- _Work request_: A word-for-word copy of the listing is what's needed; leave out every image.

- _Input for this task_:
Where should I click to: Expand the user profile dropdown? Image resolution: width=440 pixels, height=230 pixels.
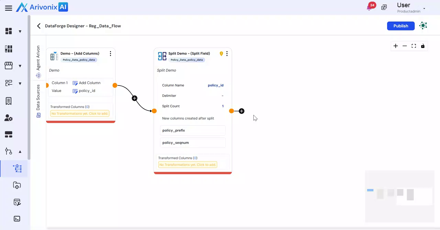point(424,8)
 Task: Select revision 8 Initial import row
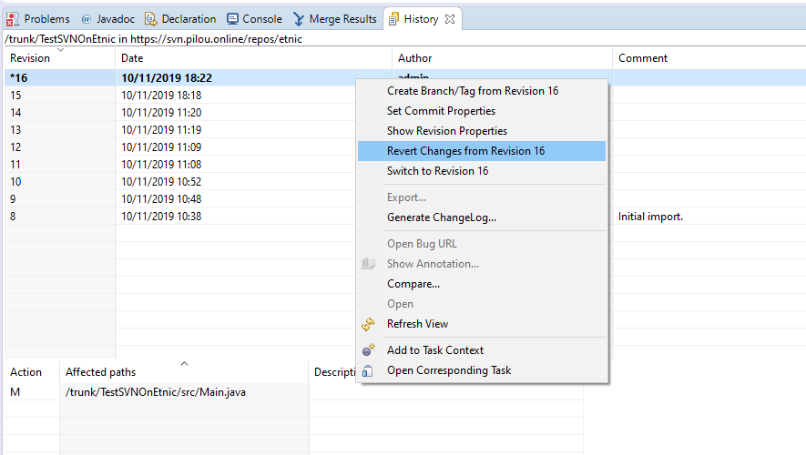tap(182, 217)
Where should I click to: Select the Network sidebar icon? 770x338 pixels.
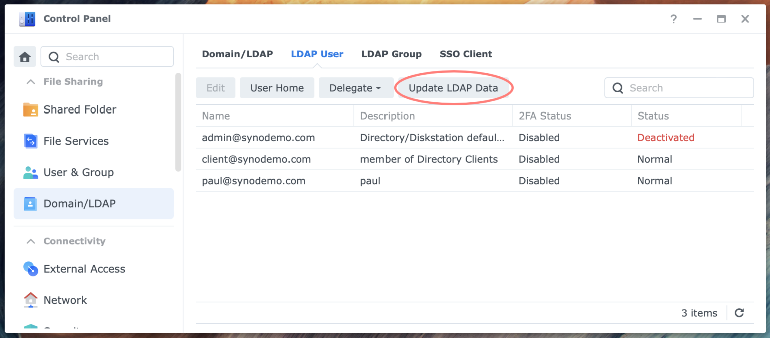[x=31, y=300]
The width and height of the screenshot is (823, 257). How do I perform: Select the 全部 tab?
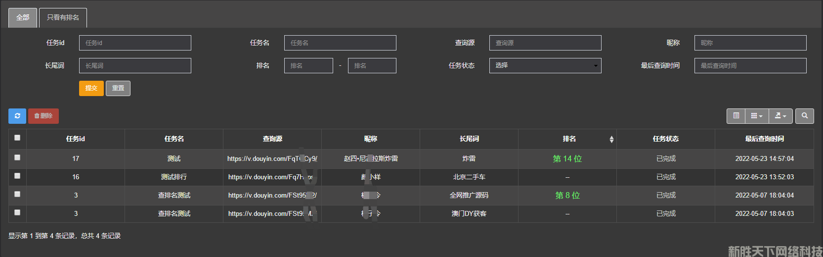coord(23,18)
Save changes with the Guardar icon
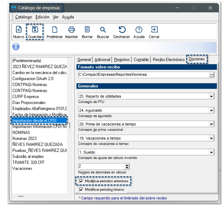223x206 pixels. click(35, 30)
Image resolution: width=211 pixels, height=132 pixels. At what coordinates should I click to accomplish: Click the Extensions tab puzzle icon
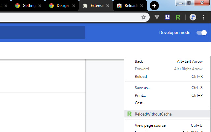pyautogui.click(x=85, y=6)
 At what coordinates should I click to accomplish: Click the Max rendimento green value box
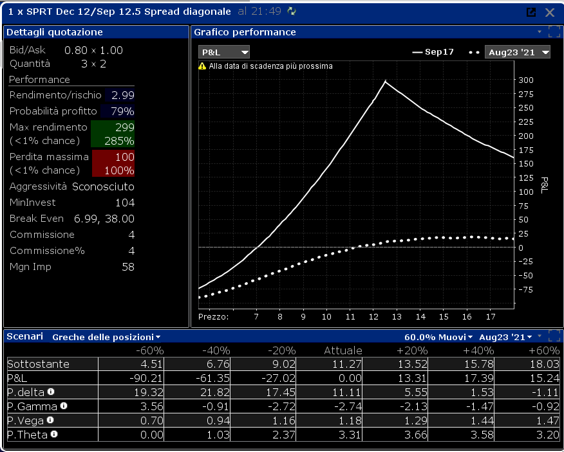[x=113, y=134]
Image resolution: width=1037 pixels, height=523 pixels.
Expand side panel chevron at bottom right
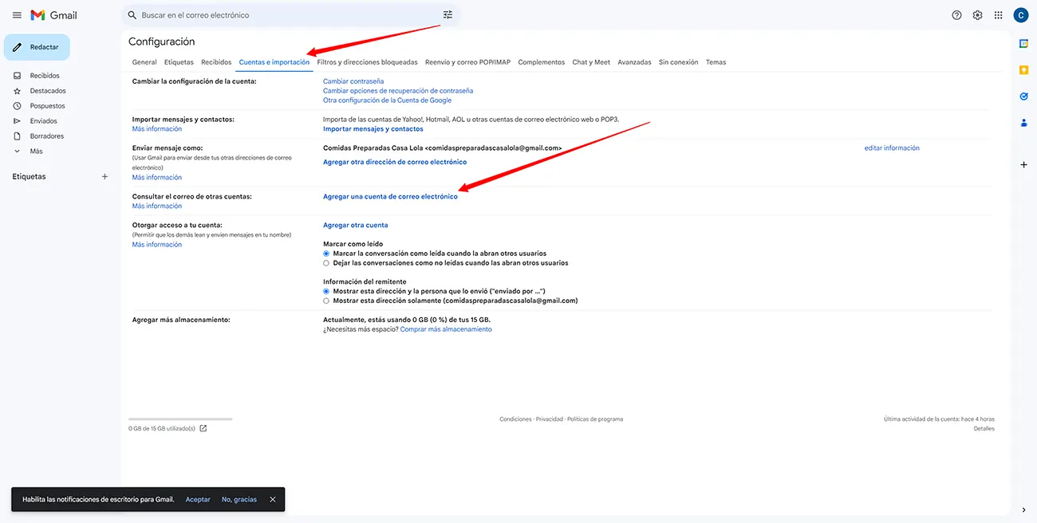tap(1023, 510)
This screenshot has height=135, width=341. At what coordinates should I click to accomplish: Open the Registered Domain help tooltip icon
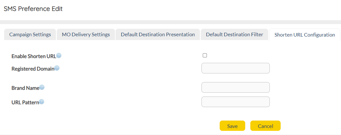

- _Answer to the problem_:
Where should I click to: Expand the user profile dropdown? Image resolution: width=440 pixels, height=230 pixels.
point(424,8)
 Task: Select revision 8 Initial import row
tap(182, 217)
Where should I click to: Select the Network sidebar icon? 770x338 pixels.
[x=31, y=300]
The width and height of the screenshot is (823, 257). How do I perform: Select the 全部 tab?
coord(23,18)
Save changes with the Guardar icon
223x206 pixels. click(35, 30)
Image resolution: width=211 pixels, height=132 pixels. At what coordinates should I click to accomplish: Click the Extensions tab puzzle icon
pyautogui.click(x=85, y=6)
 At what coordinates should I click to accomplish: Click the Max rendimento green value box
[x=113, y=134]
Image resolution: width=1037 pixels, height=523 pixels.
Expand side panel chevron at bottom right
tap(1023, 510)
This screenshot has height=135, width=341. At what coordinates should I click to accomplish: Open the Registered Domain help tooltip icon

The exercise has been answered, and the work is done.